To guide the bit along the desired trajectory, it is necessary to know its present position in the coordinate system in which the trajectory is expressed. Control sonde 10 preferably includes instrumentation which is used to determine present position and attitude angles while the bit is static (non-moving), as well as to determine the bit's toolface angle when the bit is rotating. Instrumentation for determining present position and attitude angles typically includes a triad of accelerometers 18 and a triad of flux-gate magnetometers 20, which measure the earth's gravity and magnetic fields, respectively. The outputs of these sensors are fed to a processor 22, which also receives information related to the lengths of pipe (Δ PIPE LENGTH) being added to the drill string, and the stored trajectory information. Pipe length information is typically provided from the surface via a communications link such as receiver 14 and antenna 16 or by “mud pulse”. Data from these sources is evaluated each time the bit stops rotating, enabling the present position of the control sonde, and thus of the nearby drill bit, to be determined in three dimensions. Determination of a drill bit's present position and attitude angles in this way is known as performing a “measurement-while-drilling” (MWD) survey.

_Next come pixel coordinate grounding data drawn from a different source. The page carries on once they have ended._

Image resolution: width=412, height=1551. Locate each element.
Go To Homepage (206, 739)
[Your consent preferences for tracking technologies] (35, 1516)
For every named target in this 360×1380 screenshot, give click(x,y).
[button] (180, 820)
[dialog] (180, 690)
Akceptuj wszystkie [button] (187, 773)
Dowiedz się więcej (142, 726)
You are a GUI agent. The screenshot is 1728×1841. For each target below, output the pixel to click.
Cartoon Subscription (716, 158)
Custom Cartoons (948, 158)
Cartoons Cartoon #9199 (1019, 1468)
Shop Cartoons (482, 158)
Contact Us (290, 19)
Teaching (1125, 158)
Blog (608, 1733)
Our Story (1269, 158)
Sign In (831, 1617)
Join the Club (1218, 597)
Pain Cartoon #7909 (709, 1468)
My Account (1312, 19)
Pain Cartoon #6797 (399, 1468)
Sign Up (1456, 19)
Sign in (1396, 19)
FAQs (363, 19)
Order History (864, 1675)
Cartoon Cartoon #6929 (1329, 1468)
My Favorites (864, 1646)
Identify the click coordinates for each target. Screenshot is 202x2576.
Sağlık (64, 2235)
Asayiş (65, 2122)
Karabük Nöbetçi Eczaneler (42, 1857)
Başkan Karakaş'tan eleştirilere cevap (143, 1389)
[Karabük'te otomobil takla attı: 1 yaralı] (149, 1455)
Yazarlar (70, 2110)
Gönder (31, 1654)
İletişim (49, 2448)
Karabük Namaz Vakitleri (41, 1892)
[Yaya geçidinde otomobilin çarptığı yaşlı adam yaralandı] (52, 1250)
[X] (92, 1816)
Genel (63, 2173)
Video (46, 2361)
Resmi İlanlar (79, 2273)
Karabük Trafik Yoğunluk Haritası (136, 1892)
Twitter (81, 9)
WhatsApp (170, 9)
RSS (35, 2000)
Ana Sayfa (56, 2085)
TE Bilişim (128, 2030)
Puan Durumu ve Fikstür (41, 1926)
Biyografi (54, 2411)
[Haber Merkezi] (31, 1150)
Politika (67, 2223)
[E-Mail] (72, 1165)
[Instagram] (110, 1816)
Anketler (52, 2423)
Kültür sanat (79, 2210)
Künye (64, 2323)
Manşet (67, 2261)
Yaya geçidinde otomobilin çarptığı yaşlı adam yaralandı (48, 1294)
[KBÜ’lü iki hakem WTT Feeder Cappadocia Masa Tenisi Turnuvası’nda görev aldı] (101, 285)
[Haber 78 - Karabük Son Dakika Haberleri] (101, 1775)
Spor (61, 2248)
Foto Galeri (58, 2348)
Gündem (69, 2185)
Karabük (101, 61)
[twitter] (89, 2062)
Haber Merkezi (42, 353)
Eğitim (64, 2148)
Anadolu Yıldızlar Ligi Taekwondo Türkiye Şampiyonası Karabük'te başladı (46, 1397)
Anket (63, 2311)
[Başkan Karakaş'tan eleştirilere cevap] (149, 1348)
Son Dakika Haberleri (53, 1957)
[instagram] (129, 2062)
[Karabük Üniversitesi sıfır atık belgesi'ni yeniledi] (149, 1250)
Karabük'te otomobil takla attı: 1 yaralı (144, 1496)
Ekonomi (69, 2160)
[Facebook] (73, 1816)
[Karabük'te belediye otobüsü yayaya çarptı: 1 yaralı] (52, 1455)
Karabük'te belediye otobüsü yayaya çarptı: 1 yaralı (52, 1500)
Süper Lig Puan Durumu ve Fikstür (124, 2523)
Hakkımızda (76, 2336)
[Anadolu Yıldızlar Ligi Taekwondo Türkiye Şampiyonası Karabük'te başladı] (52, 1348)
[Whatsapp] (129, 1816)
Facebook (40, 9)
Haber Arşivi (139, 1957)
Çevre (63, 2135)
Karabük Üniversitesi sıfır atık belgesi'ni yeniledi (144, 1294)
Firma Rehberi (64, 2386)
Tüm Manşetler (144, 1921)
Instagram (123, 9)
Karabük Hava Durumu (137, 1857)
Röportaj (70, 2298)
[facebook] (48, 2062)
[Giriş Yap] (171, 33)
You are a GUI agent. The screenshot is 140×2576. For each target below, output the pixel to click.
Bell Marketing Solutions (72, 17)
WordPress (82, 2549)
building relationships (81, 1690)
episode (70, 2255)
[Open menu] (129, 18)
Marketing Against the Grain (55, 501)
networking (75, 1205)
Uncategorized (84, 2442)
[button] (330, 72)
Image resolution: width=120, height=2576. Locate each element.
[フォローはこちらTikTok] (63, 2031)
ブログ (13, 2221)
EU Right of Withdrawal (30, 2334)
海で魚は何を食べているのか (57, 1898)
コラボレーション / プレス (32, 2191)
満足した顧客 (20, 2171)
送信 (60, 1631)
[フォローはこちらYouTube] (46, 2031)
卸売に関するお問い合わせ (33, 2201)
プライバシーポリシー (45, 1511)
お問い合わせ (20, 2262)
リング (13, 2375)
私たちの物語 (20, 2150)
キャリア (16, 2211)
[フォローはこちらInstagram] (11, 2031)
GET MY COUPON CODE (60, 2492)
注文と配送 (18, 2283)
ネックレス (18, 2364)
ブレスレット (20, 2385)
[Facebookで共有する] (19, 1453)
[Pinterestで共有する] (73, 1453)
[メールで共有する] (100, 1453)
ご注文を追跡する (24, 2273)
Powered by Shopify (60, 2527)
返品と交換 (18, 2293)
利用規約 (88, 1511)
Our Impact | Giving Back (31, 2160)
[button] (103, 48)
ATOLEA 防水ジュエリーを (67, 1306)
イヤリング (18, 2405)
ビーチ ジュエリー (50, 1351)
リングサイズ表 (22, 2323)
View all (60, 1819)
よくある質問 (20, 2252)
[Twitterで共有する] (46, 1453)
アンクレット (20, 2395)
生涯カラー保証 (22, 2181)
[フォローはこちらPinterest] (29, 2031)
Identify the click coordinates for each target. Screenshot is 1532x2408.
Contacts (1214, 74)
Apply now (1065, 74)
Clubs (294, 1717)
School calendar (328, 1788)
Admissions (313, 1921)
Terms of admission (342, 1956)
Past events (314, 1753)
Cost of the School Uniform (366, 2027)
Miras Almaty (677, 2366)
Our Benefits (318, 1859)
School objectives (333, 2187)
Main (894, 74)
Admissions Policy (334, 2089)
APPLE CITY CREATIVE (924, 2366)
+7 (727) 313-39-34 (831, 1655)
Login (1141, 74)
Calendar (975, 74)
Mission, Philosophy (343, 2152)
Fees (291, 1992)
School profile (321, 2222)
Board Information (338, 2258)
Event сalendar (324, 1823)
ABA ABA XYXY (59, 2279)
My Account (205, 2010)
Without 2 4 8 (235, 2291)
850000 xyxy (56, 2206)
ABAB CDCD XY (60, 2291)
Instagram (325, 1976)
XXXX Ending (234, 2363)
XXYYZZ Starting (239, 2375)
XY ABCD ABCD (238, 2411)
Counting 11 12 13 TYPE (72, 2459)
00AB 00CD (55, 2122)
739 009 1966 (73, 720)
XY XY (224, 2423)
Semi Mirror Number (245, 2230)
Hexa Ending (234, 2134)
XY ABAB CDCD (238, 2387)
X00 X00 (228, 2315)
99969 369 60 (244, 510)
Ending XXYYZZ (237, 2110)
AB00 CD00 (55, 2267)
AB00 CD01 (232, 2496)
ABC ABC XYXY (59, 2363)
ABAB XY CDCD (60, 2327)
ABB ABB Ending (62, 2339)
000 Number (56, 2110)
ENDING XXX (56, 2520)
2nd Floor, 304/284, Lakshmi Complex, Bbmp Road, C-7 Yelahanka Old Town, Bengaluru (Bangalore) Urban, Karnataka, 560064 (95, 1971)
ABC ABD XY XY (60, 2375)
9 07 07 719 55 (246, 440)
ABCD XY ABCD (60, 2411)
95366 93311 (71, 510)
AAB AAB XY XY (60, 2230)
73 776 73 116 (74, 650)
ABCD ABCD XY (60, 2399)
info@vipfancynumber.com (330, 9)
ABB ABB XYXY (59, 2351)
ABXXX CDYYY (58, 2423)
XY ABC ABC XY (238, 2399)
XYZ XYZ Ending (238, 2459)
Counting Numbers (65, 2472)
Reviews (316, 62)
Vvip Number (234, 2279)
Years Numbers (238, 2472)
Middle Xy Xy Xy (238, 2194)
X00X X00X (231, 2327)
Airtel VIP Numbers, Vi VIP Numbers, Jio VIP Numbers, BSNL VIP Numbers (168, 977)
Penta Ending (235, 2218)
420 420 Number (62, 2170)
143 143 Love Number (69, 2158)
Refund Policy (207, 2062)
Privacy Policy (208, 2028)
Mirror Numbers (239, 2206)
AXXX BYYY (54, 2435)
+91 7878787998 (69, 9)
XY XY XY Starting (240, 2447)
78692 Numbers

Control sonde 10 also preferably includes instrumentation for determining the bit's toolface angle while the bit is rotating. Such “dynamic” instrumentation would typically include an additional triad of magnetometers 24 that can be used to determine magnetic toolface information while the bit is rotating.
Having received the stored trajectory, present position, and dynamic toolface, processor 22 determines the error between the present position and the desired trajectory. Processor 22 then provides command signals 28 to a controllable drill bit 30 which causes the bit to bore in the direction necessary to reduce the error.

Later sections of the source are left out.